Já para detecção precoce de doenças complexas, como câncer, cães têm se mostrado aliados eficientes. Animais treinados conseguem identificar tumores de próstata em amostras de urina com 99% de acerto. Estudos semelhantes também envolvem câncer de mama, pulmão e ovário, além de epilepsia, diabetes e malária. Em laboratório, cientistas tentam reproduzir essa precisão com técnicas como cromatografia gasosa e espectrometria de massa, que permitem mapear compostos específicos relacionados às doenças.

No caso do Parkinson, análises mostraram que cerca de 3 mil compostos da pele diferem entre pessoas com e sem a doença. Entre eles estão lipídios como ácido hipúrico, eicosano e octadecanal. Essas moléculas, excretadas pela pele, podem servir de base para testes rápidos com swab, capazes de detectar a condição ainda em fase inicial, sem necessidade de exames invasivos.
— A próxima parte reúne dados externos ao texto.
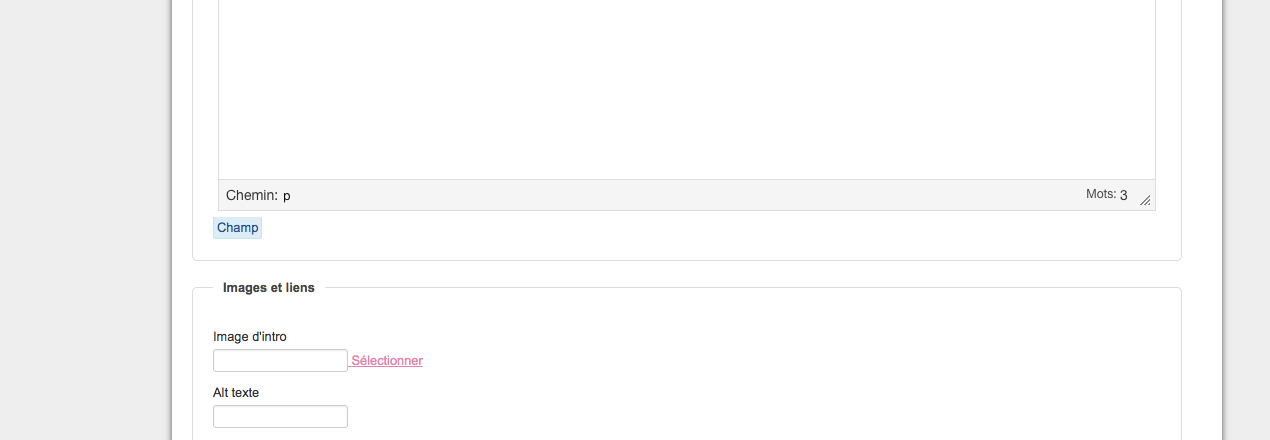Click the 'p' element in editor path

(x=287, y=196)
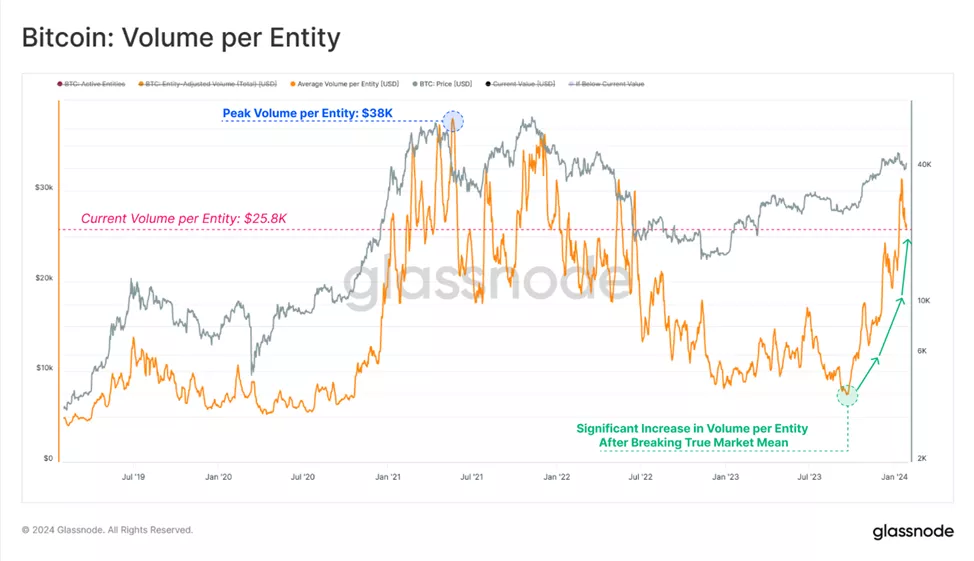The image size is (974, 561).
Task: Click the gray BTC Price legend dot
Action: pos(410,84)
As alterações de odor corporal têm origem nos compostos orgânicos voláteis (COVs), moléculas liberadas pelo metabolismo do corpo. Doenças, infecções ou lesões podem modificar a produção desses metabólitos, gerando novos cheiros. A investigação científica tem mostrado que praticamente todas as condições médicas analisadas apresentam diferenças perceptíveis na liberação desses compostos.

Pesquisas recentes vão além. Cientistas identificaram cetonas específicas na urina de pessoas logo após concussões, sugerindo que o cérebro pode liberar substâncias odoríferas enquanto tenta se recuperar. Outro estudo revelou que crianças com malária exalam um cheiro de frutas e grama que atrai mosquitos, associado à liberação de aldeídos como heptanal, octanal e nonanal.

Combinando biologia e inteligência artificial, a RealNose.ai trabalha em sensores baseados em receptores olfativos humanos cultivados em laboratório, capazes de identificar padrões químicos associados a doenças como o câncer de próstata. O sistema busca interpretar as moléculas de maneira semelhante ao cérebro humano, transformando os sinais químicos em diagnósticos.

Hoje, Joy Milne colabora como consultora nas pesquisas, embora sua capacidade de detecção direta seja usada com cautela devido ao desgaste físico e emocional. Para Barran e outros especialistas, a contribuição de Joy pode deixar um legado duradouro: transformar uma habilidade rara em um recurso acessível para diagnósticos rápidos, precoces e menos invasivos.